Yann Wehrling (born 3 July 1971) is a French illustrator and politician of the Democratic Movement (MoDem). He previously was a member and former leader of the political party The Greens.

==Education and early activism==
In 1988 Wehrling joined the environmental movement "France Nature Environnement" and in the following year joined The Greens. From 1992 to 1994 he was the National Secretary of "EcoloJ", a youth environmental organisation. After completing his studies of fine arts in Strasbourg in 1994, he worked as an illustrator in publishing, for the French-German television channel Arte, and for the Irish channel TnaG.

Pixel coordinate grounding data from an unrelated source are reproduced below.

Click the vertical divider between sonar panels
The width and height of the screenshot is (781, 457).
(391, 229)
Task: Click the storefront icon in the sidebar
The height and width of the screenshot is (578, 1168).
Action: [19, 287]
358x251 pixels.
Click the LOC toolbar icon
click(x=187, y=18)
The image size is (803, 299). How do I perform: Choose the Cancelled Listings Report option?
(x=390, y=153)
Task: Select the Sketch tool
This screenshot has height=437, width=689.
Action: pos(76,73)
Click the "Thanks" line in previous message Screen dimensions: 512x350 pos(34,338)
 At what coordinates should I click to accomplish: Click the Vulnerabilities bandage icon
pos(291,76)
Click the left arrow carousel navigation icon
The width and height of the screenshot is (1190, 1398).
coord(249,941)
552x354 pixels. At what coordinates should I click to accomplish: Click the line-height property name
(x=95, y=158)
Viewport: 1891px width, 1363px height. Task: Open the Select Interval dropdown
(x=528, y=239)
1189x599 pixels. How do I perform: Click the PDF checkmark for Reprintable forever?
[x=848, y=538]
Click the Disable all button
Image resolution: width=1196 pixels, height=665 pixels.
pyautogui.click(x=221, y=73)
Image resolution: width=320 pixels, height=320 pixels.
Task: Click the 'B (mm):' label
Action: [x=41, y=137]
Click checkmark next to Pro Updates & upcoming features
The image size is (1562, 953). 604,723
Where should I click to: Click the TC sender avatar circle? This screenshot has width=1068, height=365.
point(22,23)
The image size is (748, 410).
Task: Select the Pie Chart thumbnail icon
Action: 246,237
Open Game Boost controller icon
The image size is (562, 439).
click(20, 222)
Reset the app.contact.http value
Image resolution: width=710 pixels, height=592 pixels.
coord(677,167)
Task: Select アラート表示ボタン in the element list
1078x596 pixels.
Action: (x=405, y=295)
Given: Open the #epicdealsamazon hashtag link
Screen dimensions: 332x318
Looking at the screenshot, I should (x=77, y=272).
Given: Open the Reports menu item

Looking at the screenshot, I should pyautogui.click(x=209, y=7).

Wehrling is a specialist in wild fauna, and an expert on the reintroduction of the lynx into the Vosges forest.

==Political career==
===Green Party===
Wehrling then became a spokesman for The Greens. In January 2005 he was elected the National Secretary of The Greens with 62% of the vote, coming after long and protracted negotiations. In December 2006 Cécile Duflot succeeded him to the post.

Wehrling belonged to the environmentalist wing of the party, named "Pôle Écolo" (the Eco-Pole) ou "Ecolo" (Eco). He worked with fellow Green politicians in the European Parliament.

===MoDem===
Following the 2008 French municipal elections in Strasbourg, Wehrling became a member of François Bayrou's Democratic Movement (MoDem). As a consequence, he was excluded from the Green Party.

Ahead of the 2014 Paris municipal election, Wehrling joined the campaign team of candidate Nathalie Kosciusko-Morizet.

In 2017, Wehrling succeeded Marc Fesneau as secretary general of MoDem, under the leadership of chairman François Bayrou.

In 2018, Wehrling was appointed by Minister of Europe and Foreign Affairs Jean-Yves Le Drian as France's ambassador on the environment.

=== Positive ecology ===
On February 8, 2024, Corinne Lepage and Yann Wehrling announced the launch of the "Positive Ecology & Territories" collective, for the 2024 European elections.

==Media action==
On 22 March 2005, for the World Day for Water, Werhling took a swim in the Seine river in Paris, along with three other members of the Executive College of the Greens. Their reason behind this action was to denounce pollution in French rivers and to urge the government to reexamine its environmental policy in this regard. French President Jacques Chirac had—in a sense—promised much the same thing in regard to the Seine river during time as mayor of Paris.